Port Authority Executive Director Joseph J. Seymour said, “The international manufacturers of products such as furniture, clothing and beverages have realized the tremendous benefits that the port provides. We will continue our unprecedented levels of investment in the port so that the region’s 18 million consumers can have access to a plentiful supply of products.”

Port Authority Port Commerce Director Richard M. Larrabee said that total general cargo rose from 10,195,000 metric tons in the first half of 2002 to 11,582,000 metric tons in 2003, a 13.6-percent increase, according to an analysis of data from the U.S. Census Bureau.

General cargo imports rose by 16.8 percent, from 7,195,000 metric tons in the first half of 2002 to 8,404,000 in 2003, Mr. Larrabee said. General cargo exports rose 5.9 percent, from 3,000,000 in the first half of 2002 to 3,178,000 in 2003, he said.

“We are continuing a pattern of steady, measured growth,” Mr. Larrabee said. “We continue to project annual port growth of approximately 4 percent a year over the next 40 years that takes into account years when we might not experience the same levels of growth that are now occurring. In preparation for this growth, we have inaugurated the first of our Port Inland Distribution Network projects with a barge service from the Port of New York and New Jersey to the Port of Albany. This is another investment in the future of our region which the port, together with its partners, are making.”

According to data reported by the Port Import-Export Reporting System (PIERS), imports and exports from the New York-New Jersey ports measured in 20-foot equivalent units (TEUs) rose 14.6 percent during the first half of 2003 compared to the same period in 2002. Container volumes for imports rose from 823,881 TEUs during the first half of 2002 to 961,151 during the first half of this year, a 16.7-percent increase. Container volumes for exports rose from 364,162 TEUs during the first half of 2002 to 400,085 in 2003, a 9.9-percent increase.

In addition to Asia, the Port of New York and New Jersey also reported significant increases in trade with Latin America, up 19 percent; Africa, up 32 percent; and Australia, up 38 percent.

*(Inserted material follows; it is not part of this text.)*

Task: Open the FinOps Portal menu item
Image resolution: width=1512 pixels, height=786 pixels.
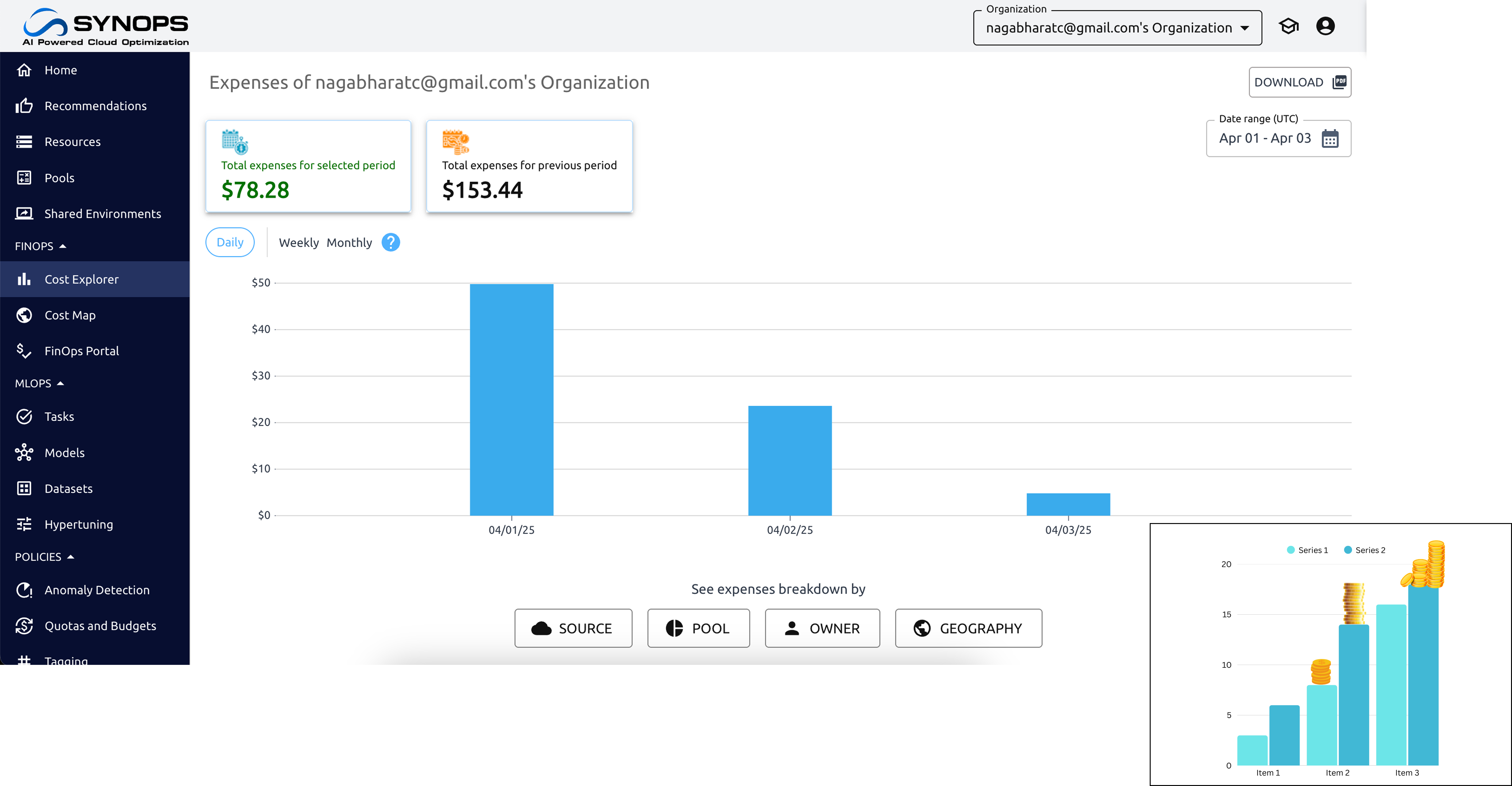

Trade with Europe grew by 3 percent.

The Port Authority of New York and New Jersey operates some of the busiest and most important transportation links in the region. They include John F. Kennedy International, Newark Liberty International, LaGuardia and Teterboro airports; the George Washington Bridge; the Lincoln and Holland tunnels; the three bridges between Staten Island and New Jersey; the PATH rapid-transit system; the Downtown Manhattan Heliport; Port Newark; the Elizabeth-Port Authority Marine Terminal; the Howland Hook Marine Terminal on Staten Island; the Brooklyn Piers/Red Hook Container Terminal; and the Port Authority Bus Terminal in midtown Manhattan. The agency also owns the 16-acre World Trade Center site in Lower Manhattan. The Port Authority is financially self-supporting and receives no tax revenue from either state.